Tag Archives: black panther

“What do I owe?” | An Evening with Ta-Nehisi Coates

Fun fact: I adore Ta-Nehisi Coates’ writing. I got Between the World and Me in 2015 and never looked back. Just a year later, he started writing Black Panther, and I recall reading digital issues on my iPad in my dorm room, huddled under the covers like a child. In 2018, I was awarded my Master’s degree for a thesis in part based on those comics.

Ta-Nehisi Coates has been an important part of my intellectual coming of age story; so naturally, when I heard he would be keynoting at ASWAD (which was being held in my city), I knew I had to be in that room.

I sat in the packed room last night, taking in the conversation. It wasn’t a traditional lecture, but a dialogue between Coates and a long time friend, Dr. Benjamin Talton of Temple University. The two covered a lot of ground, moving from the intellectual places and forums Coates inhabits to the digital spaces he has shied away from; they discussed his seminal piece, “The Case for Reparations,” and his newest piece of fiction, The Water Dancer; and in between were insightful remarks about practicing history. He read a few passages from the novel and then answered a series of questions from the audience about everything from narrative voice to writing as activism.

There are so many strands of thought that I could potentially pull out as I use this post to digest what I heard Friday night, but I think I want to focus on two moments in particular. The first moment was a series of questions Coates asks himself when he writes:

“What’s my duty? What’s my commitment? What do I owe?”

I wrote the questions down and almost missed a significant portion of the talk because as he discussed his own duty and commitment to writing, I began to think of my own.

I tackle these questions often, think about them almost daily, mull them over with Micah. I think about duty when I write fiction, considering the Black girls for whom I write. I think about my commitment to accessibility in my academic writing. I insist upon maintaining my personality in my writing because I want to show how you make a space for yourself when everything tells you that you are not welcome. And I often think about what I owe to myself. Of course, much of what I do is for other Black girls, but truly, the bulk of my work is selfish. It’s for the little girl I was who needed the stories I find different ways to tell.

I want to show my younger self that I gave myself permission to be large.

There’s magic in that act, which, in a way, leads me to the second moment I’ve been chewing on from Coates. Someone asked Coates about the magic in Harriet and the magic of representations, and he said what I have been preaching about for the last year or so. The supernatural is present, and has always been present, in our narratives. He’s being faithful to the way enslaved folks saw the world, and despite the circumstances, it was always tinged with a touch of magic. He used the talisman Frederick Douglass received that was supposedly to keep him from being beaten ever again as an example. I would also point to Charles Chesnut’s Conjure Woman Tales, and Zora Neale Hurston’s investigation of Hoodoo, and Ntozake Shange’s Spell #7, and Solomon the Flying African, and and and.

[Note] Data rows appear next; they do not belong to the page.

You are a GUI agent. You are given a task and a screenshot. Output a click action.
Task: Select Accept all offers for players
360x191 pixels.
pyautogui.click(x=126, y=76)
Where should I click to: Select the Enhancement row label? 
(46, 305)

Our people are magic, in particular our women. And Coates acknowledges that openly and that moment encouraged me to move forward with my dissertation investigation. To have someone who has been such a force in my intellectual life unknowingly validate my belief was a powerful moment.

And even more exciting was learning that Coates and I share intellectual lineage. When asked about professors and spaces that shaped his thinking, he of course mentioned Howard University and several of the professors he interacted with there. In his fairly extensive list was Dr. Blakey. In stunned disbelief, I wondered if he was talking about the Dr. Blakey that I knew and had as a professor back in 2017. A quick peak at Wikipedia confirmed what I knew as Coates described the work Blakey had done: Coates and I had interacted with and been taught by the same professor.

I came into that room wanting an autograph but I left with an invaluable gift: things to think about. Coates has been provoking me to push further with my thinking for several years now, and I’m so grateful that I had the opportunity to see him in person.


If you want to know more about the conference, check out the ASWAD website: http://aswadiaspora.org/

Week 5, or Confessions of Black Panther Scholar

WARNING: Black Panther spoilers ahead.

I was worried I wouldn’t love Black Panther.

I’m an aca-fan, a term that scholar Henry Jenkins uses to denote someone who is a fan of the things they study. I’m an aca-fan of Black Panther, in a very serious way. I have so much personal investment in the character, the narrative, and the authors that Black Panther turned into the focal point of my Master’s thesis.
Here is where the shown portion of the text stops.